In Haskell there are very few class, and they are usually very abstract and tied to category theory concepts: Monad, Functor, Applicative, etc.. The laws of these class allows for nice combinations of instances. This is a sign of the power and effectiveness of category-theory. But these class are mainly used for writing composable DSLs or nice libraries. End-user code uses instead specific instances. Each instance has a specific semantic that can not be predicted only from the knowledge of the reference class.
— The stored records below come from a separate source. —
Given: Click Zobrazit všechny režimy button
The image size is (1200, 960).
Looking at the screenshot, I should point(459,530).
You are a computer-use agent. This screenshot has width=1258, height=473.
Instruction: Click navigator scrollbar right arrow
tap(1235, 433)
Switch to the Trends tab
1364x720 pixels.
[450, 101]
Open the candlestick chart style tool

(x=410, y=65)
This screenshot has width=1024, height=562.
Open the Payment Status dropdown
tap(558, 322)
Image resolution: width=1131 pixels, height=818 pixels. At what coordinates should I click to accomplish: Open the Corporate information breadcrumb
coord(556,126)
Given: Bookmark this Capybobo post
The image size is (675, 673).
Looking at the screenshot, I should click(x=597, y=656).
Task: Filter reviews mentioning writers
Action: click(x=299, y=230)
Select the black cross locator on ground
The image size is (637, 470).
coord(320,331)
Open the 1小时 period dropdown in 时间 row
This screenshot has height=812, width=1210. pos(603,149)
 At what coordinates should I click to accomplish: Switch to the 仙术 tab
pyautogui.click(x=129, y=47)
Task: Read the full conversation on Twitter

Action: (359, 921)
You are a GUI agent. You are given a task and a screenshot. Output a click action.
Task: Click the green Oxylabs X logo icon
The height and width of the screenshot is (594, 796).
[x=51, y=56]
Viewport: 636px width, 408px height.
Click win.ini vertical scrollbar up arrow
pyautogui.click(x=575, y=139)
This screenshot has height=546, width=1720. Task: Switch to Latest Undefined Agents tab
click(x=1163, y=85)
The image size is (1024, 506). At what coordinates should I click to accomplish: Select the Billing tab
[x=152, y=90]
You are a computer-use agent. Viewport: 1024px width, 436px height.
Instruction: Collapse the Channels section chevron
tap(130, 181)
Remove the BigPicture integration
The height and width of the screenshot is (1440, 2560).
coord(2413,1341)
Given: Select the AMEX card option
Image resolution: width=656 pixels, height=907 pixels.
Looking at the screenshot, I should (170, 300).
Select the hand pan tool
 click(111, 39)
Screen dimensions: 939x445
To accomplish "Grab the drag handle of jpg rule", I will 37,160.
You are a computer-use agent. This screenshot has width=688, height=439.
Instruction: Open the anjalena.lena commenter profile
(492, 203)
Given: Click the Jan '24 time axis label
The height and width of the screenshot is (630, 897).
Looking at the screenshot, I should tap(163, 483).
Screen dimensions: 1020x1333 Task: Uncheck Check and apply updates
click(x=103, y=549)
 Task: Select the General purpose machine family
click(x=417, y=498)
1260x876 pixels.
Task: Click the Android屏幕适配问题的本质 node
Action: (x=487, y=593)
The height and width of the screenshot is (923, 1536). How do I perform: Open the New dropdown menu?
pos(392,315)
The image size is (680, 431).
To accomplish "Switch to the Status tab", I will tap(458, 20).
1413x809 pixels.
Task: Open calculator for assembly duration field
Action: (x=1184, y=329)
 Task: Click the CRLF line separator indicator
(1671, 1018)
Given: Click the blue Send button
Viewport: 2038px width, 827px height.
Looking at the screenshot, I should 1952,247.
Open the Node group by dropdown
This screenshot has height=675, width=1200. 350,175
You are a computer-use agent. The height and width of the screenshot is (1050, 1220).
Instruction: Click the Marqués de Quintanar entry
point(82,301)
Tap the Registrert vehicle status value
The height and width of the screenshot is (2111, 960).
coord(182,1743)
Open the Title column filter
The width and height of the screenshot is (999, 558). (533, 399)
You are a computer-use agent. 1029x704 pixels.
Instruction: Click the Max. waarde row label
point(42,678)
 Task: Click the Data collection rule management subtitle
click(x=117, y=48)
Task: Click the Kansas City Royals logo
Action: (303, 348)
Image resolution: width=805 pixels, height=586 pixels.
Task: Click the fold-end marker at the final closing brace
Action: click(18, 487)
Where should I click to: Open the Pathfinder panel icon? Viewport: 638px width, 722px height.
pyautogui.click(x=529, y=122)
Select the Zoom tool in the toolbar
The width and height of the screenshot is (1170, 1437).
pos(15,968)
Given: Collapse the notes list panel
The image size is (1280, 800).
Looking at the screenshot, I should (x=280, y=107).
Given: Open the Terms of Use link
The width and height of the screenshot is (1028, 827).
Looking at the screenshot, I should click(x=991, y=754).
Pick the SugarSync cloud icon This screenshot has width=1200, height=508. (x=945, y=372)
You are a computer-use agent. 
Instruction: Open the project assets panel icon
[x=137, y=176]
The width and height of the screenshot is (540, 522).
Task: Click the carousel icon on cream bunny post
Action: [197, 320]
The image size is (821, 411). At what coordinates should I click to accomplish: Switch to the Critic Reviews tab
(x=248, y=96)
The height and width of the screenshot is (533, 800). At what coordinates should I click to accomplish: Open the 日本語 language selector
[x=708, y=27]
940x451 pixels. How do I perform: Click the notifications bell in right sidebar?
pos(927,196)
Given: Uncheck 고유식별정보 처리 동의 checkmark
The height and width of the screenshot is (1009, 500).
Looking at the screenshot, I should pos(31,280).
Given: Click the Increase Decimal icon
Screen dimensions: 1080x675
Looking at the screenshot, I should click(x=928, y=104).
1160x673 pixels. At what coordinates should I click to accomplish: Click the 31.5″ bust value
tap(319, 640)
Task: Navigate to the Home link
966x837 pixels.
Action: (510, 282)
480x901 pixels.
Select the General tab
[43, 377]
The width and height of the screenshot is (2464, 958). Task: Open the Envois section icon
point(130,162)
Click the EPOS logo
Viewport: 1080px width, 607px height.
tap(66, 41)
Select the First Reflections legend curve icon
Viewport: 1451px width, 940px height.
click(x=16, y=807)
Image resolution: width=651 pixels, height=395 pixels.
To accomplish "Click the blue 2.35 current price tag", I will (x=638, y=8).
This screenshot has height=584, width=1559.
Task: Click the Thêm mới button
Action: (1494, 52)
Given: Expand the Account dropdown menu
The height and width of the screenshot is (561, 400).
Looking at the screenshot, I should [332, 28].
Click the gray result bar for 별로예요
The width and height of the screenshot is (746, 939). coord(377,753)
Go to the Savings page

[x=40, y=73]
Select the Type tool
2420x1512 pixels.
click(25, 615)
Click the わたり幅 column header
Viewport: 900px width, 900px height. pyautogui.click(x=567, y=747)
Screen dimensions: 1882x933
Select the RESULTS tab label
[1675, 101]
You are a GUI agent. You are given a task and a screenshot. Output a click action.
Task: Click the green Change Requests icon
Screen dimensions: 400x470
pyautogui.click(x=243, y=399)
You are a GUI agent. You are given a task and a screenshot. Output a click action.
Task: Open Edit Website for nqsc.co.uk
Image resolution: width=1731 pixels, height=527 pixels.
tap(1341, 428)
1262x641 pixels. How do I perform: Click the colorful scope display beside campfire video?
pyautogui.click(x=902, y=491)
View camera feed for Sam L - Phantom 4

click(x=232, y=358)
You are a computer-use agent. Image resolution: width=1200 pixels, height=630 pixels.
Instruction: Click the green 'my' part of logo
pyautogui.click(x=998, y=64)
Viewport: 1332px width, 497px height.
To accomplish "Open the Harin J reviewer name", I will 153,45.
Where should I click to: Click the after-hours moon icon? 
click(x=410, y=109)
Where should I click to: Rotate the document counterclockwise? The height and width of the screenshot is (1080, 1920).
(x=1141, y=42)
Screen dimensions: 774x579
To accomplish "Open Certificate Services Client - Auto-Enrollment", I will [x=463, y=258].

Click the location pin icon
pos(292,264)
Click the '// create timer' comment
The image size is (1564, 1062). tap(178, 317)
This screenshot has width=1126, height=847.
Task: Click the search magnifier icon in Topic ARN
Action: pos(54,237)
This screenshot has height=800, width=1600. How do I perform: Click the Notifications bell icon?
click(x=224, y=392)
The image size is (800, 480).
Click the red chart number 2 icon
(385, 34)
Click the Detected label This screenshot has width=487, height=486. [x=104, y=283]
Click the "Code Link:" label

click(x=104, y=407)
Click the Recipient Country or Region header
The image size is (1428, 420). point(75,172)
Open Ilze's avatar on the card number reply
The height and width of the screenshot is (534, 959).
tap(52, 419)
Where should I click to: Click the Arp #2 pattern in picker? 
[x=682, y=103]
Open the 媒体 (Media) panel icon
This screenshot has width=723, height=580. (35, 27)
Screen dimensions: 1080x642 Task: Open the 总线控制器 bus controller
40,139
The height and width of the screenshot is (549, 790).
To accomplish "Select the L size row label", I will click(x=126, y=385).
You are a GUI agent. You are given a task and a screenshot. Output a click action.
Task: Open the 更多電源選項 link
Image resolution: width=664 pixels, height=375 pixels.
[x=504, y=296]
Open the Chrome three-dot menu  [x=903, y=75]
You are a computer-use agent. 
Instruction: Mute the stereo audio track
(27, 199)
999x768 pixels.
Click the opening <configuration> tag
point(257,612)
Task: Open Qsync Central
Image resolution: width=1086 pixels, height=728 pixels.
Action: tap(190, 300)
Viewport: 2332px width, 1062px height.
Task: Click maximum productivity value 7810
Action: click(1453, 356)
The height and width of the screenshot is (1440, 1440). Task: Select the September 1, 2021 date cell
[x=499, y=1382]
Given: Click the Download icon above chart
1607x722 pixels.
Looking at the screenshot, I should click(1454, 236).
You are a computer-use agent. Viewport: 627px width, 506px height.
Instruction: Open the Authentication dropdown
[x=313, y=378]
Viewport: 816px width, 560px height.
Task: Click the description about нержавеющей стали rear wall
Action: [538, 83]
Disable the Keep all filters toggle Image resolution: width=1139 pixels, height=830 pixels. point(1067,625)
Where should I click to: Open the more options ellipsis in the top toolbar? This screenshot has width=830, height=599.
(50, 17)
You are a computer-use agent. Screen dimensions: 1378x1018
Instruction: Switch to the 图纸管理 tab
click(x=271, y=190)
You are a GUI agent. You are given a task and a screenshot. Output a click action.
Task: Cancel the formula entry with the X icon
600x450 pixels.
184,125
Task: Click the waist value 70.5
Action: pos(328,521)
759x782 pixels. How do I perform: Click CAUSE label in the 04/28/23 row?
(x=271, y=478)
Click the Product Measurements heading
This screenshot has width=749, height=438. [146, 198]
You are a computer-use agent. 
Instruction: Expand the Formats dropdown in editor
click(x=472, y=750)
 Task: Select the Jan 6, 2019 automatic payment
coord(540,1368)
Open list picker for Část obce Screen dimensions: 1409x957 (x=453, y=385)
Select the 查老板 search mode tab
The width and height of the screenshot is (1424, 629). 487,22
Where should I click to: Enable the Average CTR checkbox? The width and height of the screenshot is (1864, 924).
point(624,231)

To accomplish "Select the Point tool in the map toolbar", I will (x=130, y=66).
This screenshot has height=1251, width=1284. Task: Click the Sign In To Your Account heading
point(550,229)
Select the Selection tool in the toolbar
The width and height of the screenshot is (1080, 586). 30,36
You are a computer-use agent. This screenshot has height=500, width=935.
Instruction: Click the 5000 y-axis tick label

This is in contrast with the OO world where a parent class describes exactly the behavior of a child class. For example Monad is a class describing nice properties for composable actions. But the semantic of a List Monad (Prolog-like rules) is very different from the semantic of an Either Monad (actions with exceptions).
So Traversable can represent many different things in Haskell. Also if I don’t understand completely its meaning, because it is too much abstract and tied to category-theory universe, this does not prevent me from studying and comprehending perfectly its specific instances, and using them in end-user code.